This repository contains all the code & scripts for my 'Analyzing StackExchange data with Azure Data Lake' series.
This series will take you through the process of storing StackExchange data in Data Lake Store, aggregating all the User-data from all the websites into one file and gaining knowledge from it with Data Lake Analytics. After that we'll use PowerBI to visualize the gained knowledge.
In the introduction I've talked about the four major blocks in the series:
- Storing the data in Azure Data Lake Store or Azure Storage (post)
- Aggregating the data with Azure Data Lake Analytics
- Analyzing the data with Azure Data Lake Analytics
- Visualizing the data with Power BI
The blog post series is currently on hold but you can browse all the scripts. This is based on an old SDK so there might be compatibility issues
Stack Exchange has made their data available from all their websites under Creative Commons license.

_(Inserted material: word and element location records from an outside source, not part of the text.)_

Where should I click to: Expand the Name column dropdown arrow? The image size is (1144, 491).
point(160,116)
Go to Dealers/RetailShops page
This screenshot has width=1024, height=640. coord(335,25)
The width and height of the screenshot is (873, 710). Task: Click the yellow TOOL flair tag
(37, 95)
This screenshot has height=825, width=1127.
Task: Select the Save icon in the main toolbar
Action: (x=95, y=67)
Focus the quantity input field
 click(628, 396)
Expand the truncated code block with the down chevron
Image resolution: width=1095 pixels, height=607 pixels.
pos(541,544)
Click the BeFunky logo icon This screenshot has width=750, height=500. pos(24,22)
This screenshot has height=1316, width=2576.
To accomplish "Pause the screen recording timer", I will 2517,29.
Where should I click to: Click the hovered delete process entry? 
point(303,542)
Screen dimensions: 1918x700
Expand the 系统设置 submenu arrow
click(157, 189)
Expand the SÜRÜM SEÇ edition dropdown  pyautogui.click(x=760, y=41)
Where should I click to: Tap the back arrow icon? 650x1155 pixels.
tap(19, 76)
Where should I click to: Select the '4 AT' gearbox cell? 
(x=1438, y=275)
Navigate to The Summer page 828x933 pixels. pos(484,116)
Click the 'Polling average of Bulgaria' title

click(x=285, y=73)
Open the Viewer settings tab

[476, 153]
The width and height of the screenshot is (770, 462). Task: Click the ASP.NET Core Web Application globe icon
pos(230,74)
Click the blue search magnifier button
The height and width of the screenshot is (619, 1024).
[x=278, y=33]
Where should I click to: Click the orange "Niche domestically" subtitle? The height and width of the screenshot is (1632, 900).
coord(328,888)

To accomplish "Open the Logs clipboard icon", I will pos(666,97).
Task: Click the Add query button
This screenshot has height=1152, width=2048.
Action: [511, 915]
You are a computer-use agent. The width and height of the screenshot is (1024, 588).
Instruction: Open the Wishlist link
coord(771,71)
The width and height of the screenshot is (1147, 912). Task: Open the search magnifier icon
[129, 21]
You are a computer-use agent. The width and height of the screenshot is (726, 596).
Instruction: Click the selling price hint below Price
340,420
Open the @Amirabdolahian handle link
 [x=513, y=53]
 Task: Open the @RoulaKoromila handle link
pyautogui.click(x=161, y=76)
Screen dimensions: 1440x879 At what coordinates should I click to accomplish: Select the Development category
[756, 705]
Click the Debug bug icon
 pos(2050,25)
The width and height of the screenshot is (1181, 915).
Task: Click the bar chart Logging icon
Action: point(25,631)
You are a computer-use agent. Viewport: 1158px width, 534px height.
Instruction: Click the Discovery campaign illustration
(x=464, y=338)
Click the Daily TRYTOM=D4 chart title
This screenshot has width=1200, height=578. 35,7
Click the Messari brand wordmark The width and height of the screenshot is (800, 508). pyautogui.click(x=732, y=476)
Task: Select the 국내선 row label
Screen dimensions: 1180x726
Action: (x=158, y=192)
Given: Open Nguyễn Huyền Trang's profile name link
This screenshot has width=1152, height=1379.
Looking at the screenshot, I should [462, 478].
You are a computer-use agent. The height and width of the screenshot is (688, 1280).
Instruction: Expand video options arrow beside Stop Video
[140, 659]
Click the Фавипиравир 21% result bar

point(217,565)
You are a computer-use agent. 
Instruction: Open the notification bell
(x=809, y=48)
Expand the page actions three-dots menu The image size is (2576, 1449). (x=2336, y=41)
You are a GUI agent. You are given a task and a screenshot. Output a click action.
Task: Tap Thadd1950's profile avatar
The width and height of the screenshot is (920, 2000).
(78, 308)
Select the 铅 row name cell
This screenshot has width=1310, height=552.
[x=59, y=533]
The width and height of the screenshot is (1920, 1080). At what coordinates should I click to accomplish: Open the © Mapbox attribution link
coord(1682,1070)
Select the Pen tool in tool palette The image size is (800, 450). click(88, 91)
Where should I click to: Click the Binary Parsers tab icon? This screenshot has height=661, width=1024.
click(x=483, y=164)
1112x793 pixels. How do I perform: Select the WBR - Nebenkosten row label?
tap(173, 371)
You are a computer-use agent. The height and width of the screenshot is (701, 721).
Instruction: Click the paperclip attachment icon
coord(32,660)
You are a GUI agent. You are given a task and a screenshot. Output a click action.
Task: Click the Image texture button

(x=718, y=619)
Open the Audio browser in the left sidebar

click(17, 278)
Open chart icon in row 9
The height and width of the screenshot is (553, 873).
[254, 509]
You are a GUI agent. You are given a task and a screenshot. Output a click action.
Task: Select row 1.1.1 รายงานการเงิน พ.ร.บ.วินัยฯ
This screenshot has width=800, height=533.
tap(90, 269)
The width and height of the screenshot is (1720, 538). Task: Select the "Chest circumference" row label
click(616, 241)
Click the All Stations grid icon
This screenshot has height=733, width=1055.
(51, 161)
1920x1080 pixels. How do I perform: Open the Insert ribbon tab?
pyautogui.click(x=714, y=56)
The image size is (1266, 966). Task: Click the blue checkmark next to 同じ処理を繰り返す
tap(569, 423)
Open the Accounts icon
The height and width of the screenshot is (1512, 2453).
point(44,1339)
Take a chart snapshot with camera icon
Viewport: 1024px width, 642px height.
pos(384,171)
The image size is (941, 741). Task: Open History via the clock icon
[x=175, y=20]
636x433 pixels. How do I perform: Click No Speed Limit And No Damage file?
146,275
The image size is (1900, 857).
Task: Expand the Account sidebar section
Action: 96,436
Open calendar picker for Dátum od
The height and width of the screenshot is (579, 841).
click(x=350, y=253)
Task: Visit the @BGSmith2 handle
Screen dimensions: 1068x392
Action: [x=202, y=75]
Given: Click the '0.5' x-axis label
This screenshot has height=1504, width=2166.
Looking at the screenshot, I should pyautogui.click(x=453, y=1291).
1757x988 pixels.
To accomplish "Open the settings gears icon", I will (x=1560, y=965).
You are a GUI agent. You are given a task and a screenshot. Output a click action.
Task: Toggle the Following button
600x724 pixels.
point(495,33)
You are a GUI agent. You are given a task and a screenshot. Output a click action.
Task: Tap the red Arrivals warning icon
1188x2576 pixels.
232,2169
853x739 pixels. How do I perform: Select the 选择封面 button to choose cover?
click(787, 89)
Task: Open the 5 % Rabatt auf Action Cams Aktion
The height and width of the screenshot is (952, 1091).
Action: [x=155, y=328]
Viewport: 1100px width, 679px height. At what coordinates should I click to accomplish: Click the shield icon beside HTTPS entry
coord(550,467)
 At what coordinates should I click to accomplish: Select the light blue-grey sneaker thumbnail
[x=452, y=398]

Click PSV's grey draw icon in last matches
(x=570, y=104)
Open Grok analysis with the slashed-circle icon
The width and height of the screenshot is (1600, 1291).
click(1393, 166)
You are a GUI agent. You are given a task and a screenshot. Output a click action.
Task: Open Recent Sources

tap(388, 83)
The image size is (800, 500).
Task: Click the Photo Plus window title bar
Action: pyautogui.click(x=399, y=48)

It includes data about users, posts, comments, votes, etc for every single site.
We will use this data as a demo set as this reflect real-world data. The data contains information about every website by StackExchange going from users & posts to comments and votes and beyond.
Here is an example of how the folder for coffee-stackexchange-com
is structured:
+ coffee-stackexchange-com
- Badges.xml
- Comments.xml
- PostHistory.xml
- PostLinks.xml
- Posts.xml
- Tags.xml
- Users.xml
- Votes.xml
You can find all the data here.
Licensed under the terms of the MIT license.